He leaned back in his chair and stretched. “It’s deliciously frustrating. Every time we think we’ve made it back to the beginning, we find another layer to peel away. The well of the past is very deep indeed.”
I still wasn’t sure what this had to do with the BS Factory. But I was beginning to understand that when Dr. Puckett wanted to tell you something, he did it on his own schedule.
“That little project is pretty much smiled upon,” he said, sitting up to the keyboard again. “I feed the data to a couple of scientists who are officially working on the topic, and nobody much minds.
“But I’ve got another little thing going here that really isn’t approved.” He wiggled his eyebrows and flashed me a wicked grin. “I’m searching for extraterrestrial intelligence.”
That caught me by surprise. Because it was of such interest to my grandfather, I had been following the political conflict over that kind of research for the last couple of years. As far as I knew, it had been squashed on the grounds that it was a real money waster. That was a pretty good joke, considering the way the government was throwing money around on other things. My grandfather’s opinion was that the underlying motive was fear of success; there was a powerful political-religious coalition that really didn’t want to find anyone else out there—and certainly didn’t want to do anything that would attract their attention if they were there.
“How are you getting away with that?” I asked.
Dr.
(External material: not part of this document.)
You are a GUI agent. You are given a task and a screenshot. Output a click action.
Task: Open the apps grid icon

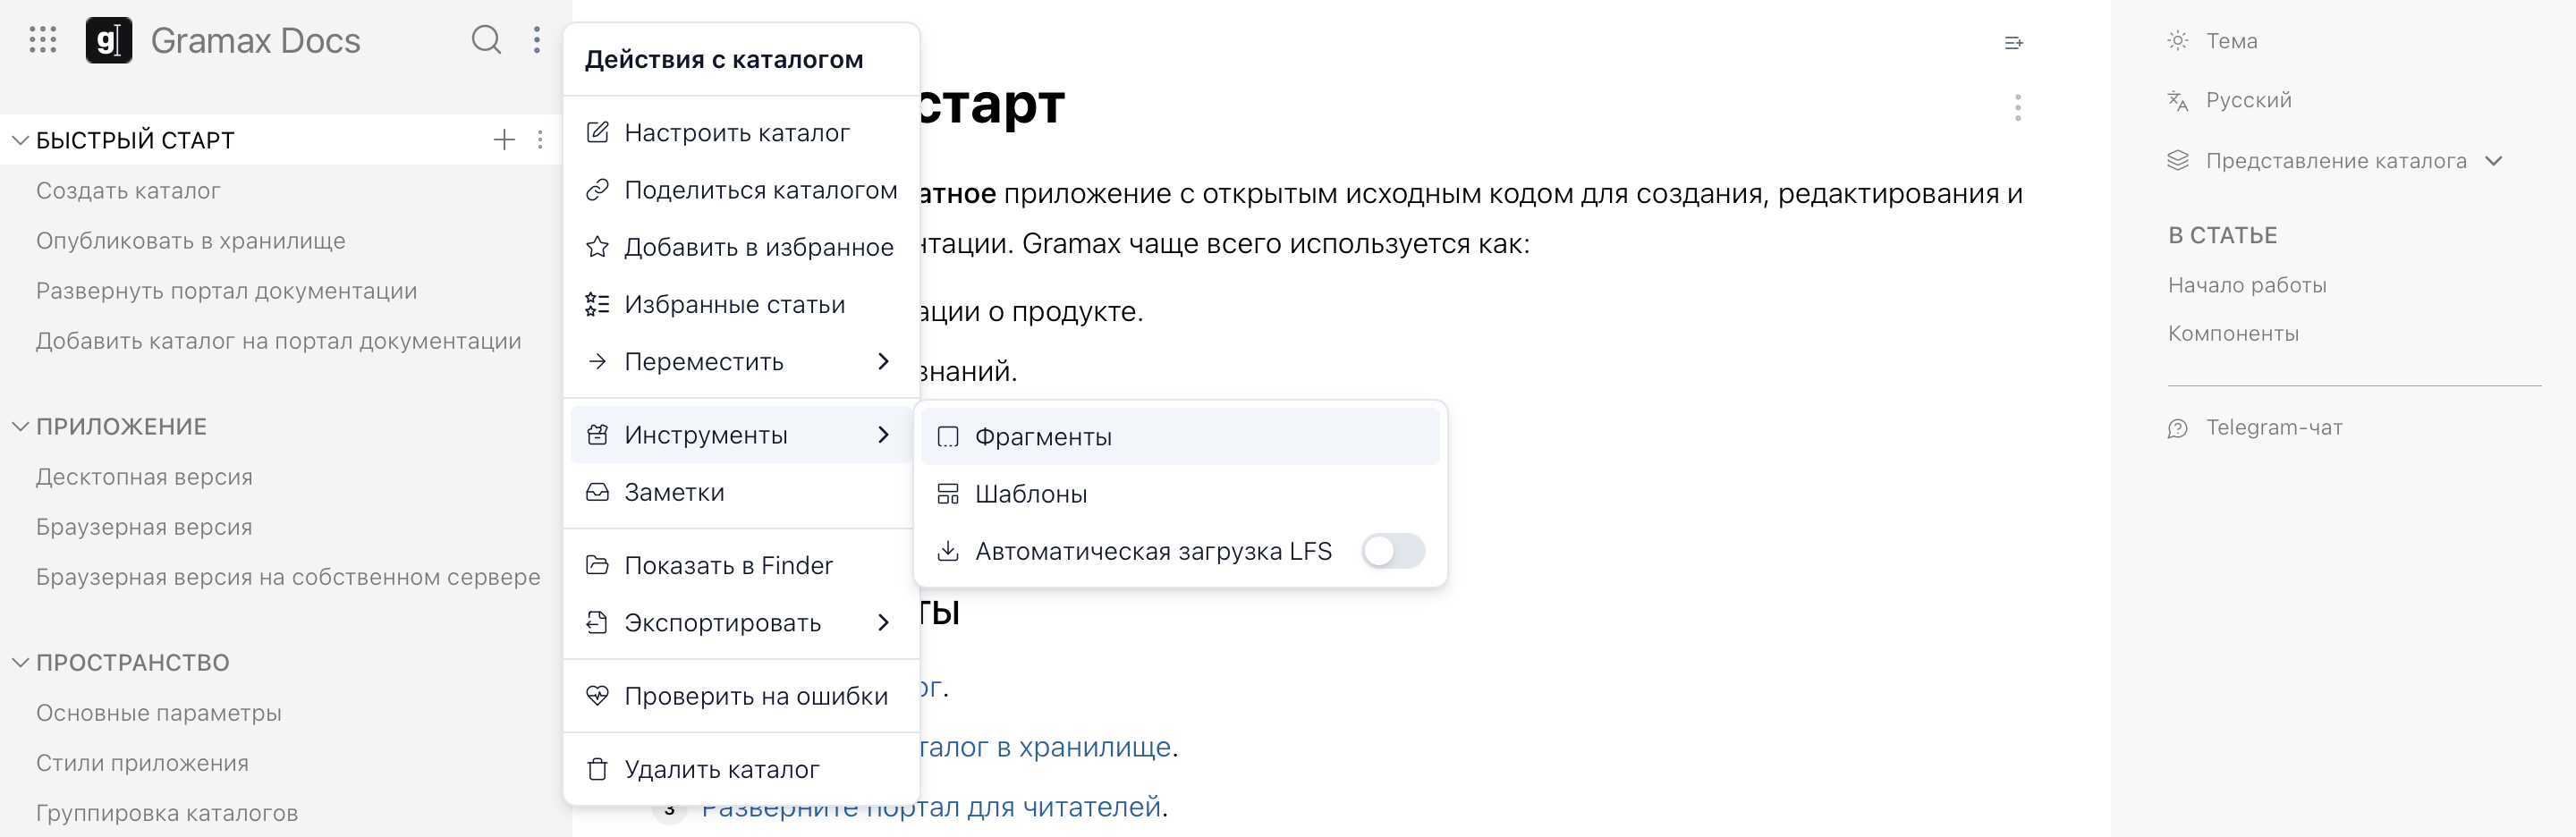pyautogui.click(x=43, y=40)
Puckett put a finger beside his nose and gave me a conspiratorial wink. “I keep my mouth shut. At least, most of the time. There are people who know what I’m up to, of course. You can’t keep a project this big, involving this much equipment, totally secret. But it’s nothing unusual. There are a lot of scientists in ICE-3 working on projects that aren’t officially approved. It’s called bootleg research, and if you want my opinion, it’s the most exciting stuff going on out here.”
I wondered briefly if Dr. Puckett was conducting his search for alien intelligence because it interested him, or simply because he wasn’t supposed to. I decided that wasn’t fair. For all his outrageous behavior, he was a scientist right to the core. He couldn’t be bothered with something that didn’t interest him.
But I still wondered what he was trying to tell me. Surely not that the trouble in the BS Factory had something to do with aliens?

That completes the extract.